Having recently speculated on what Apple might have planned in the way of 4K displays, I thought I’d build on that to think about what it might have in store on the television front.

If you didn’t read my 4K piece, the tl;dr version is I think Apple will launch a 4K Thunderbolt Display in about a year’s time, once it has a new generation of MacBook Pro models able to drive one (or preferably two) at a decent frame-rate.

The question then is: what form might the long-rumored Apple Television take? After all, plug an upgraded Apple TV box into an Apple 4K display and you’d have an Apple Television right there. Why would we need anything more … ? 

There would be some logic to keeping the two boxes separate. From Apple’s perspective, it would only have to make one 4K display, and from the consumer perspective you’d have something that was more flexible and upgradeable. But I don’t see Apple going that route, for three reasons.

First, your average mass-market consumer isn’t going to see that as an Apple television. Say ‘home Mac’ to most people, and they think iMac, not Mac Mini plus Thunderbolt Display. Similarly, say ‘Apple Television’ and your average Joe is not going to think of an Apple TV box and a computer monitor.

Second, the screen sizes that make sense for displays and televisions are different. A 31.5-inch screen is a pretty big monitor but a rather small TV. For 4K TVs, 55- and 65-inch seem to be emerging as the two sizes of choice. A 55-inch monitor would be overwhelming.

Perhaps I’m wrong on that point. It wasn’t too many years ago that people had 27-inch televisions, so perhaps in a few years people will view 27-inch monitors as similarly quaint throwbacks. Maybe in a year two so we’ll all be using 55-inch monitors. I wouldn’t rule it out.

But there is a third, more compelling argument in favour of a self-contained Apple Television. Expectations. Not just selling something that is obviously a television to the guy in the street, but making something special enough to meet expectations.

An Apple television has been a long time coming, and the longer it takes, the more people will expect it to wow them. In Apple’s language, it has to be magical. However gorgeous it makes the casing, Apple can’t just hook up a slightly-improved Apple TV box to a 4K display and call it good.

For that matter, it also can’t just put the innards of the Apple TV box inside the casing of the 4K display either. It has to deliver something way more, and that something is pretty much guaranteed to include the user-interface.

Let’s face it, remote controls – even pretty touchscreen ones – are 20th Century tech. Reinventing user-interfaces is what Apple is all about, so it’s unimaginable that it wouldn’t do this to television.

There’s been a lot of speculation about what form that new UI might take. Siri has been talked about a lot. “Siri, run the next episode of How I Met Your Mother.” “Siri, record the rest of this series for me.” Clean, simple, hi-tech.
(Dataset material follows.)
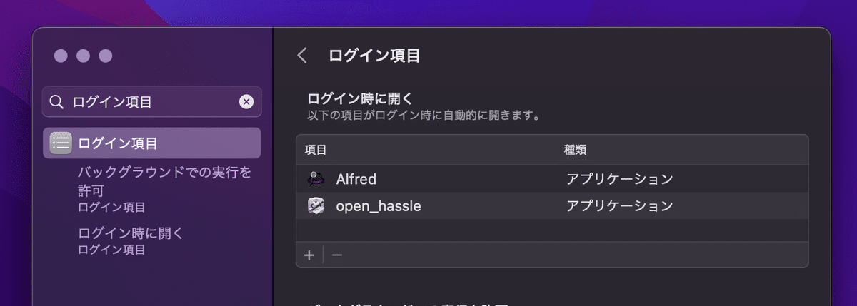Select the Alfred row in the table

[x=552, y=178]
I can see that as a distinct possibility.

But I don’t think it’s enough on its own. Siri isn’t cutting-edge any more. It’s useful technology, and friendlier than that old-fashioned remote, but voice input is now mainstream, not magic.
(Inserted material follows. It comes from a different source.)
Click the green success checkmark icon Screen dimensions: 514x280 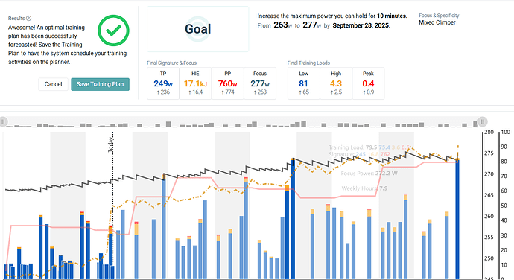[113, 31]
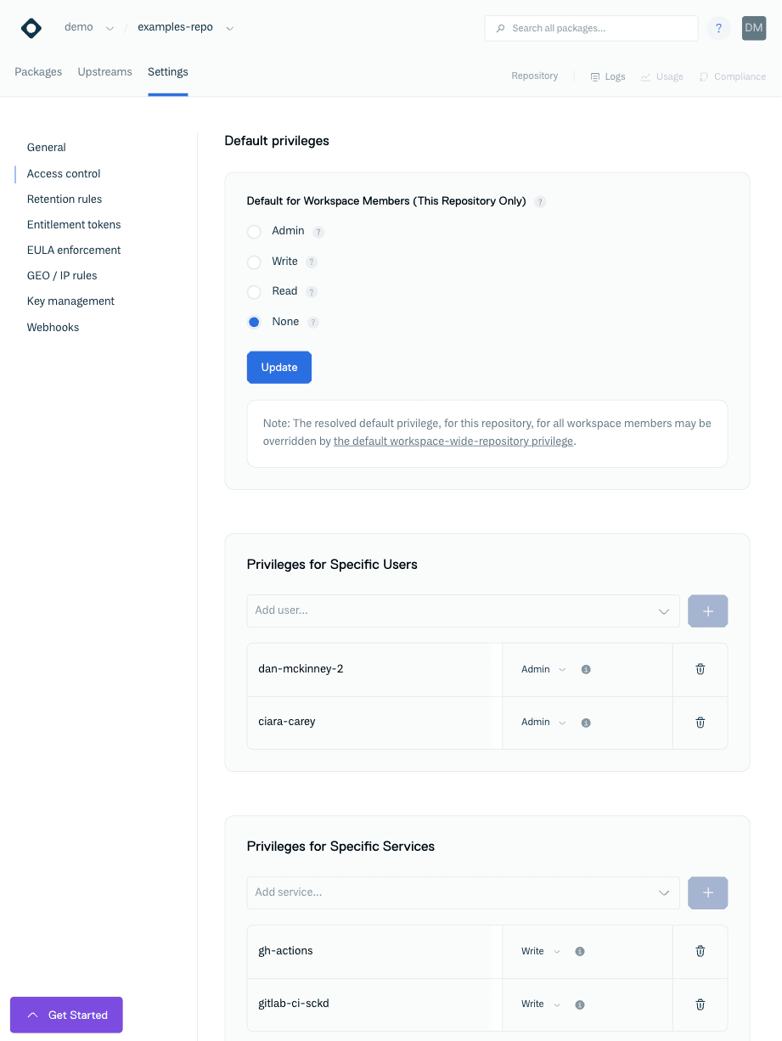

Gestures have also been discussed. A Leap Motion style approach, allowing us to point at things on the screen, flip through channels with the wave of a hand, that kind of thing.
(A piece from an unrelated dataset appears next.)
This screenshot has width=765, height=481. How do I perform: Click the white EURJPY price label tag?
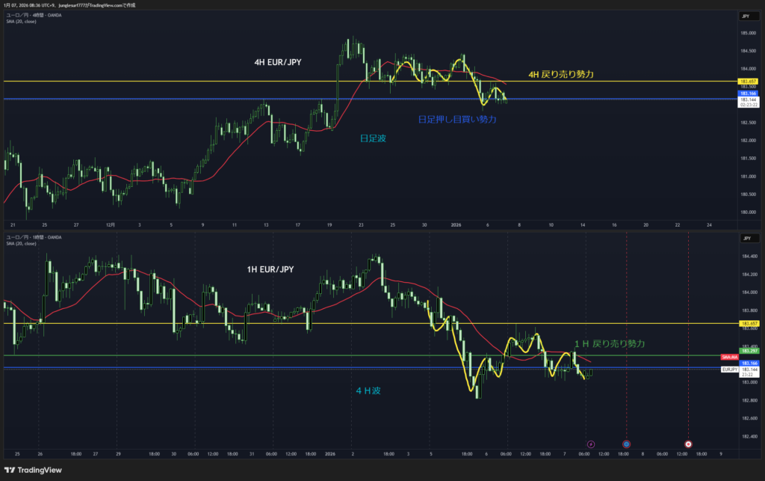(x=729, y=370)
If I had to guess, I’d say a combination of the two: voice and gesture. But whether I’m right or wrong on the specifics isn’t important. The key point is that ‘magical’ is likely to require hardware that the 4K Thunderbolt Display won’t possess.  Hardware that Apple will want to keep unique to the television.

So, what do I expect? Two models, 55-inch and 65-inch, both 4K, both self-contained. All the existing Apple TV functionality, a whole bunch of new content tie-ins – and a user-interface good enough to make us go ‘wow’.

Pricing? Not quite at Bang & Olufsen levels, but not at Sony levels either. I’m expecting a second ‘wow’ when we see the price, and unfortunately I don’t mean that in a good way.

And the existing Apple TV box? The one Steve Jobs always described as a hobby? I suspect it will become the 16GB iPad 2 of the television range. I expect it to hang in there for some years as an entry-level product, but offering none of the pizzazz of the real thing.